Vamos nos deter um momento nisso, porque é aqui que se encontra um dos aspectos mais interessantes de seu diagnóstico. Em dado momento Weber nos diz: “A imagem da ciência é a de um reino transmundano de abstrações artificiais que tentam apresar com suas mãos secas o sangue e a seiva da vida real sem chegar a apresá-la. E quando afirma que a ciência não pode dar respostas à “única pergunta importante para nós, o que devemos fazer e como devemos viver”. Todos os aspectos da vida social aparecem formatados por esse processo de racionalização que reproduz o modelo de um aparato burocrático, hierárquico, organizado por especialistas. E um mundo construído a partir de uma racionalidade instrumental abstrata e distante poderá nos garantir a eficiência, e não o sentido da vida. O resultado é a alienação do mundo, e esta nos conduz ao conformismo. Dentro desta “jaula de ferro” a liberdade perde sua dimensão de autonomia e se transforma em rotina.

Weber une essa descrição a uma importante consequência política, que acabaria se tornando profética. O perigo de sujeitos isolados e alienados em uma sociedade de massas burocratizadas e seu possível salto ao irracionalismo: “os velhos deuses se levantam de suas tumbas” e recomeça a velha luta entre eles. De acordo com a postura básica de cada qual, uns serão deuses e outros demônios. “E a pessoa deve decidir qual será Deus para ela e qual será demônio”, já não há uma instância racional com capacidade para nos orientar nesse incomensurável pluralismo de valores. E que se pretenda compensar a perda do sentido seguindo cegamente um líder. Não podemos nos esquecer que nosso autor vive no período anterior à República de Weimar em um ensurdecedor ambiente político.

É quase inevitável levar algumas dessas reflexões à sociedade tecnocrática e hipertecnológica de nossos dias. À luz de seu diagnóstico, o atual ressentimento à ciência, o ceticismo à verdade e à objetividade dos fatos, a proliferação de teorias conspiratórias, seriam nossa forma de reação frente a essa nova sociedade digital. É possível que sua melhor encarnação seja o populismo, com sua guinada ao maniqueísmo ―eu sou Deus, você o diabo— e a priorização da emoção sobre a cognição. Por isso nos é tão estimulante reler hoje seus textos de caráter mais marcadamente político, tão inclinados a abrir um caminho racional, “científico”, a esse mundo tão propenso à irracionalidade ideológica, e introduzir uma ordem conceitual no ainda precário âmbito dos partidos, líderes e processos parlamentares, o cenário do poder. E pode ser que resida aqui o mais importante, suas reflexões sobre os atributos que deveriam acompanhar a liderança e ética em que esta deve se apoiar. Definitivamente, o que encontramos nessa joia que é sua conferência sobre a política como profissão/vocação.

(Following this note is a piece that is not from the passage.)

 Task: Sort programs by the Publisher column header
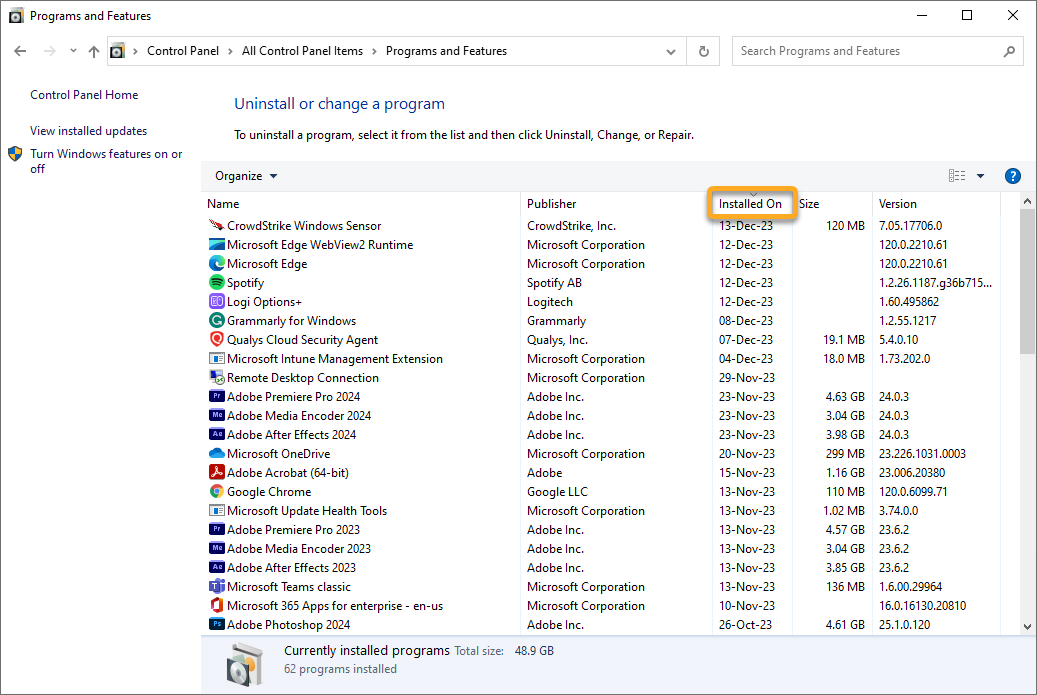(552, 204)
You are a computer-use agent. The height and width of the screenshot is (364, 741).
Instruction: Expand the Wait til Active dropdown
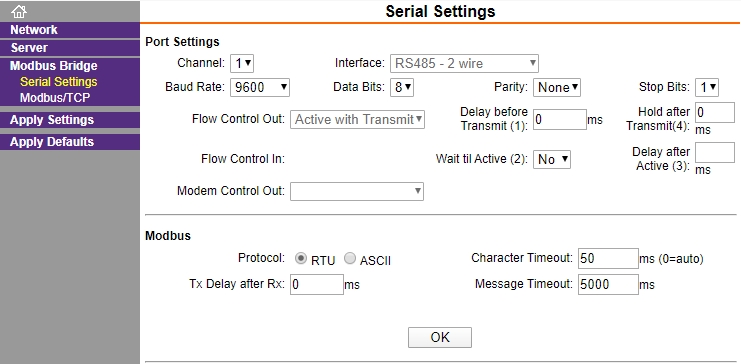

A distinção que ele introduz aí entre ética da convicção e ética da responsabilidade já é bem conhecida, mas é difícil imaginar outra que capte melhor a natureza dilemática da ação política, como o decisor político se vê sempre preso entre os mandatos da moral e as demandas de uma realidade sempre sujeita a contingências. Sua opção pela ética da responsabilidade, a de levar sempre em consideração as consequências de nossas ações —a outra, a da convicção, seria uma ética “extramundana”, não suporta a “irracionalidade ética do mundo”— já se transformou no paradigma em que, pelo menos em teoria, se inspiram os grandes políticos. Mas algumas vezes, nos lembra o professor, não podemos ignorar os mandatos morais absolutos, o “eu estou aqui, não posso fazer outra coisa” de Lutero. As duas éticas não estão em oposição absoluta, devem tentar se conjugar, e “somente juntas fazem o autêntico homem, esse homem que pode ter ‘vocação para a política’”.

Nisso Weber não estava desorientado. Pudemos experimentar no momento de precisar tomar decisões difíceis durante a pandemia, preservar vidas e restringir direitos em troca de reduzir nosso bem-estar econômico. Às vezes o que são consequências “desejáveis” se chocam com a aplicação de meios aceitáveis. Por isso Weber se preocupava tanto com “o tipo especial de ser humano” a quem entregamos o exercício do poder, o tipo de homem “que se deve ser para colocar suas mãos nos raios da roda da história”. Temo que já nos esquecemos desse último ponto.